#### Entries on target coordinates:
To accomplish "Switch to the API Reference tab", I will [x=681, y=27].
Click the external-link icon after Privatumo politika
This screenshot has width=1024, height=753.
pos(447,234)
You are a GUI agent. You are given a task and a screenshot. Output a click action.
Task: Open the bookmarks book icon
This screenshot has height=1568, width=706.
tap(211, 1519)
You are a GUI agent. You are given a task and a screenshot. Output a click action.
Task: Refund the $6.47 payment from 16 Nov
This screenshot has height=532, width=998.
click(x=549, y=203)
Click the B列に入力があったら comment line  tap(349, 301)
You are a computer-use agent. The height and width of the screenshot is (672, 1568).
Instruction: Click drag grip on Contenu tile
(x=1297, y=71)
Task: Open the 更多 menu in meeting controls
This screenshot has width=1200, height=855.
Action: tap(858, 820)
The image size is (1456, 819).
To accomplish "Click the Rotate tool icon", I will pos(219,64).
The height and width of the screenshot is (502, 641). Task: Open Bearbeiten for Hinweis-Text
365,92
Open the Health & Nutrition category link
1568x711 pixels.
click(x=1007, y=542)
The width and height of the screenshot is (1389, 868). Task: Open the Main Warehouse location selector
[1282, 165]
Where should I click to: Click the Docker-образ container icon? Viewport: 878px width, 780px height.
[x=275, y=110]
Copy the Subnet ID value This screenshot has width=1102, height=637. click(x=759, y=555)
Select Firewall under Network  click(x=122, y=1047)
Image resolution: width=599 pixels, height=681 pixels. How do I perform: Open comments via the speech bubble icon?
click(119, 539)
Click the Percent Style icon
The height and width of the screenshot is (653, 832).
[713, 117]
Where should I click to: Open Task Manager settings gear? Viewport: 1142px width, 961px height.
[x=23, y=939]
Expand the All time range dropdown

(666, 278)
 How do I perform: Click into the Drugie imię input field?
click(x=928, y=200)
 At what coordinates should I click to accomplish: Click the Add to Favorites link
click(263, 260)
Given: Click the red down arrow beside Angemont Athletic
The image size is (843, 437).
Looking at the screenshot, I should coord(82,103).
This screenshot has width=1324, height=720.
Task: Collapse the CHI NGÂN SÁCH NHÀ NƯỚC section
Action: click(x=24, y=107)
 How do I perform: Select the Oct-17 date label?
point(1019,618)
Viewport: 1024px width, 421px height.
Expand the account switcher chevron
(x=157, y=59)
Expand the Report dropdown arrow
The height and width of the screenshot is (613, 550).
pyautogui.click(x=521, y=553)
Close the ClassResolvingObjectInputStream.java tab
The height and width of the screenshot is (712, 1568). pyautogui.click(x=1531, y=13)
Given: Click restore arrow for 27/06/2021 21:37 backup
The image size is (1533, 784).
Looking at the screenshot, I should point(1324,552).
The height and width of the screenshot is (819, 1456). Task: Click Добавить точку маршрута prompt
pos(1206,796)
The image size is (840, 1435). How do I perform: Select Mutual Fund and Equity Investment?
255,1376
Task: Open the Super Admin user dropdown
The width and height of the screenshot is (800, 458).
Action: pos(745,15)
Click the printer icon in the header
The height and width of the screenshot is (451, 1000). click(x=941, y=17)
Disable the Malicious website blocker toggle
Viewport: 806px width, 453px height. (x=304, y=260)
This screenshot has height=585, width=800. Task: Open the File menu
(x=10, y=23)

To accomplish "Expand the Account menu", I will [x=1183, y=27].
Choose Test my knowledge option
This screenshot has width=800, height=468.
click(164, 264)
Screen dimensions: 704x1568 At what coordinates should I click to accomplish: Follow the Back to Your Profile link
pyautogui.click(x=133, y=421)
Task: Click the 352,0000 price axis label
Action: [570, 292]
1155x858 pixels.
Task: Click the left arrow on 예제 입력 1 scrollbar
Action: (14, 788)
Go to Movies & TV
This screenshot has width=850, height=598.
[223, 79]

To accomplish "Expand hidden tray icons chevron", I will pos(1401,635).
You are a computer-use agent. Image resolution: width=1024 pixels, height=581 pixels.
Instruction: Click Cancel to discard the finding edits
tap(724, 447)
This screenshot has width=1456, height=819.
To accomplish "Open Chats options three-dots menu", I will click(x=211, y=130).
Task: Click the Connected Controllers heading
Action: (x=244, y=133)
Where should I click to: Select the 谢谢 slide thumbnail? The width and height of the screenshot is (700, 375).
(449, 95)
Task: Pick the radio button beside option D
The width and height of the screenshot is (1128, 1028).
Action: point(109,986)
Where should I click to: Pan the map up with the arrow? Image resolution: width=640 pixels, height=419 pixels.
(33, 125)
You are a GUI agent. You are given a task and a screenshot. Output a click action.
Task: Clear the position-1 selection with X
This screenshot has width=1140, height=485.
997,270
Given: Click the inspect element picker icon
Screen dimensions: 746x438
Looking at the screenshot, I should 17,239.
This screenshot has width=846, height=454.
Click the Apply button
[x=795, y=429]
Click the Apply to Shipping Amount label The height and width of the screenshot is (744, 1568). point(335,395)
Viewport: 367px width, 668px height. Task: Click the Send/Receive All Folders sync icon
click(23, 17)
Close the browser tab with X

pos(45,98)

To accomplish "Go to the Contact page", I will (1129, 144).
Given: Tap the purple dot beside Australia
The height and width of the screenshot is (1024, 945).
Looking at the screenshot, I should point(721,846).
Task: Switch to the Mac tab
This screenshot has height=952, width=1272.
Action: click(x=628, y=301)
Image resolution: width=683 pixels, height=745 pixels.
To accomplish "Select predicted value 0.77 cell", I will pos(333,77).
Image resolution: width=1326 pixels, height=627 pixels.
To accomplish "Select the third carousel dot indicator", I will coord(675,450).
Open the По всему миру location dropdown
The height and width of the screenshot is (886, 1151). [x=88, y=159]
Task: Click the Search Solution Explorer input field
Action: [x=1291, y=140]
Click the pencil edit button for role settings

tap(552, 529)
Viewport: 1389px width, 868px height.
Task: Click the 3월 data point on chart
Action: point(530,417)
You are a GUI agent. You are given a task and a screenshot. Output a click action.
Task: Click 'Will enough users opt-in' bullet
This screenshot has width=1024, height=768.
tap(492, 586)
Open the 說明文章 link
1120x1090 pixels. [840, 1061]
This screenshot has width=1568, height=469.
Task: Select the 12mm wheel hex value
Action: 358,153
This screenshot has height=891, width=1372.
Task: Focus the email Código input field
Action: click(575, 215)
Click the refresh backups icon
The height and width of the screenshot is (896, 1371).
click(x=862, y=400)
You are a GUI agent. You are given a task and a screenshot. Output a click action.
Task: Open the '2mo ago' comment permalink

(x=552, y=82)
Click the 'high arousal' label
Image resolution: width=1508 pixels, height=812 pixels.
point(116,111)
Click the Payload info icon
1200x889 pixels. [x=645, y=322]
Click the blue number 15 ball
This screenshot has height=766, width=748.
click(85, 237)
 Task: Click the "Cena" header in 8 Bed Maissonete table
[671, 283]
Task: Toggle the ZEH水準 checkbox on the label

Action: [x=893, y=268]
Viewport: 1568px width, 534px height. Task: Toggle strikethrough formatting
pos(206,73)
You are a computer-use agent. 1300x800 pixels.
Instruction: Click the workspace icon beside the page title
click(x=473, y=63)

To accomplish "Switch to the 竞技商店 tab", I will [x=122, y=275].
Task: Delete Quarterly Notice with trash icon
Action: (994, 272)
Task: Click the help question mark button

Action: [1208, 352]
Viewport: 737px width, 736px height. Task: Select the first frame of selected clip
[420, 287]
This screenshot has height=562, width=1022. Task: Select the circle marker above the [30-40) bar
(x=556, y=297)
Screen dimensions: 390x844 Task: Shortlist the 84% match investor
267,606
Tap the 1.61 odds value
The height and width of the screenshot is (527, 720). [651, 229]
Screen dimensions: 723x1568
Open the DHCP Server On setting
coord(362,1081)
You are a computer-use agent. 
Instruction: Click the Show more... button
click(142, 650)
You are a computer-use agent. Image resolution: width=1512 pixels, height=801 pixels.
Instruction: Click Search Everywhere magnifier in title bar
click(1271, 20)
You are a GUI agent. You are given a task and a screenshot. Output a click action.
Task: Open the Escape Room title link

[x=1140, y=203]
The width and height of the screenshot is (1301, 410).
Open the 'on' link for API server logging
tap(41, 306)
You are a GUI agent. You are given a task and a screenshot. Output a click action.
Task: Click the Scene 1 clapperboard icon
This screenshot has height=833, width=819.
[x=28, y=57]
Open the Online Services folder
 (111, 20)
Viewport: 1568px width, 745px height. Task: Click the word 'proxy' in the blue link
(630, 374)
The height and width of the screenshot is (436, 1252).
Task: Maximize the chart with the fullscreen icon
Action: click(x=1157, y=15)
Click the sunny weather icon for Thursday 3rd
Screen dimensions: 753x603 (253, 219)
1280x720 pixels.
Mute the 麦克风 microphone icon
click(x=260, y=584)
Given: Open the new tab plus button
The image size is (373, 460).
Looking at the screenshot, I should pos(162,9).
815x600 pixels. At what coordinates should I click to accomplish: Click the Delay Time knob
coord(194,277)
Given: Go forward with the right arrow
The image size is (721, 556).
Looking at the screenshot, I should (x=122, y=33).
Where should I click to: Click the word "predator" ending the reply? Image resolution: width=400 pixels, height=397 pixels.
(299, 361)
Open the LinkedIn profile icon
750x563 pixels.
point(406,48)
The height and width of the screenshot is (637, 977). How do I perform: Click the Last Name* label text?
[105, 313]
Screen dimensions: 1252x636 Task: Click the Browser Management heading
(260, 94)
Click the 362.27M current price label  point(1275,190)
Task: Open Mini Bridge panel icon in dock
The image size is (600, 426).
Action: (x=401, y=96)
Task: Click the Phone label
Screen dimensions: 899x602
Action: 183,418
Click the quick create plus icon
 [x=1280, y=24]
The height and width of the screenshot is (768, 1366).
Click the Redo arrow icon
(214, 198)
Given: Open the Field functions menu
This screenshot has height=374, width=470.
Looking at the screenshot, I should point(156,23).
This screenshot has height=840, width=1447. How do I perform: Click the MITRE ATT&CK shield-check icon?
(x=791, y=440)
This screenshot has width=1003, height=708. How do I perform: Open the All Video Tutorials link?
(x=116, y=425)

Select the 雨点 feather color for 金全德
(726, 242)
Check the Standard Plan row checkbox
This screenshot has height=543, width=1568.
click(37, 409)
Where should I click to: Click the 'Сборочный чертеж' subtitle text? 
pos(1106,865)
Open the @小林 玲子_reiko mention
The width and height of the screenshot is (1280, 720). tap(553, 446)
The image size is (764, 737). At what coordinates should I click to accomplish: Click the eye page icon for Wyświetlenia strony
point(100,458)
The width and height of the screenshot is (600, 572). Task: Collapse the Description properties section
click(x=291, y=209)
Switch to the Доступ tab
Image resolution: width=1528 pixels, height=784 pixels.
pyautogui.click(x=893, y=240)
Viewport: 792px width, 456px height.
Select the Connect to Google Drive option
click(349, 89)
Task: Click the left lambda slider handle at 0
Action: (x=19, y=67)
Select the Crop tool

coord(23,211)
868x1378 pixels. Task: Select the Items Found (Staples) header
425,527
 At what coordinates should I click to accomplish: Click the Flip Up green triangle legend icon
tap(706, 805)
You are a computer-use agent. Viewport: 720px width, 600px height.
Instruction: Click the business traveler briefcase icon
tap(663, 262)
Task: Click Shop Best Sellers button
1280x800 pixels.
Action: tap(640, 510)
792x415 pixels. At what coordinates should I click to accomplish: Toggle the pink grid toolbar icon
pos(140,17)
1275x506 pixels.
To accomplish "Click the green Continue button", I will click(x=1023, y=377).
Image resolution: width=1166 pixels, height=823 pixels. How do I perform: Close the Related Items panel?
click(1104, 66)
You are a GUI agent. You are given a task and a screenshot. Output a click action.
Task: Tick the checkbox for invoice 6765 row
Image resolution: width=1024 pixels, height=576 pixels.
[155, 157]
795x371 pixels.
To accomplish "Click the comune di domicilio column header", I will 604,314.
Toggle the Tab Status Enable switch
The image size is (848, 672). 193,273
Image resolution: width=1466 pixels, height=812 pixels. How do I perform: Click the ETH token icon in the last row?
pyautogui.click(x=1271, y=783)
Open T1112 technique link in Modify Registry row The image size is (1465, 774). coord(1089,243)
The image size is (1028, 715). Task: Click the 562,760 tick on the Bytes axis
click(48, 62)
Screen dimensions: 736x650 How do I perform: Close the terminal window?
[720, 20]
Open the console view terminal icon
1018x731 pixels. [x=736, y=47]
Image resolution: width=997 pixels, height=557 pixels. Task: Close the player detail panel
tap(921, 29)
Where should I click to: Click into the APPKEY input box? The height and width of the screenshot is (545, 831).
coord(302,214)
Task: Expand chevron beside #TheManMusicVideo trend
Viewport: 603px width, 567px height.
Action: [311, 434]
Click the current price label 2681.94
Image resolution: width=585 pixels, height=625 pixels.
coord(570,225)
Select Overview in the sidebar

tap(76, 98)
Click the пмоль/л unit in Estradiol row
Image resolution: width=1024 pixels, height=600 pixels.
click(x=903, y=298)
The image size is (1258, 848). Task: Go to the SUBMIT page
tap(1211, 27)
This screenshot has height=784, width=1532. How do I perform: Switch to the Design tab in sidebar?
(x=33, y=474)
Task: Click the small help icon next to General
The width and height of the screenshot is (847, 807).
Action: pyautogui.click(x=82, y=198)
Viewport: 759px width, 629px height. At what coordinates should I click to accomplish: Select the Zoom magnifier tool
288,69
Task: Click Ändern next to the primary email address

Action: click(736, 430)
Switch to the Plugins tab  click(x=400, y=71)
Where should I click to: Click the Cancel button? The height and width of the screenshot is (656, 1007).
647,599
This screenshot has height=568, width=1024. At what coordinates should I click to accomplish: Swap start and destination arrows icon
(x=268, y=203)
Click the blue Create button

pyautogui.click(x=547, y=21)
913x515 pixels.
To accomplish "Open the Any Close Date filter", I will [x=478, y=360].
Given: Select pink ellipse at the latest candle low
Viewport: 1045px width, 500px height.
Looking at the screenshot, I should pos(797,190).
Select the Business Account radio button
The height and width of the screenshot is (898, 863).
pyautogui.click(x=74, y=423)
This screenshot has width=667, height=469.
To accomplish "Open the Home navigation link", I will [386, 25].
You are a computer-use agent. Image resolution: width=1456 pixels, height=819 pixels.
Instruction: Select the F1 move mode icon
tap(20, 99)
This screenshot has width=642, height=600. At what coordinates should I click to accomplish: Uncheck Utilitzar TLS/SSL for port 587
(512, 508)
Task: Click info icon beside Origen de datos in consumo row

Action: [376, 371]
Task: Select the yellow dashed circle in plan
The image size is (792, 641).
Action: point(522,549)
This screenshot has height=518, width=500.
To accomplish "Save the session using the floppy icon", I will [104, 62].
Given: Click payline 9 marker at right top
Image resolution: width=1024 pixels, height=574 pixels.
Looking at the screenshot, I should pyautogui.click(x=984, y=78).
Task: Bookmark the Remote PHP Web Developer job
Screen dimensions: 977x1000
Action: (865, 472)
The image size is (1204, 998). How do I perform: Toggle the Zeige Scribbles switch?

#### SET TASK:
Rewrite the items that begin at the line containing "Open the По всему миру location dropdown" and end after the line containing "Action: click(575, 215)". Replace "pencil" with "gear" and change nothing else.

#### RESPONSE:
Open the По всему миру location dropdown
The height and width of the screenshot is (886, 1151). [x=88, y=159]
Task: Click the Search Solution Explorer input field
Action: [x=1291, y=140]
Click the gear edit button for role settings

tap(552, 529)
Viewport: 1389px width, 868px height.
Task: Click the 3월 data point on chart
Action: point(530,417)
You are a GUI agent. You are given a task and a screenshot. Output a click action.
Task: Click 'Will enough users opt-in' bullet
This screenshot has width=1024, height=768.
tap(492, 586)
Open the 說明文章 link
1120x1090 pixels. [840, 1061]
This screenshot has width=1568, height=469.
Task: Select the 12mm wheel hex value
Action: 358,153
This screenshot has height=891, width=1372.
Task: Focus the email Código input field
Action: click(575, 215)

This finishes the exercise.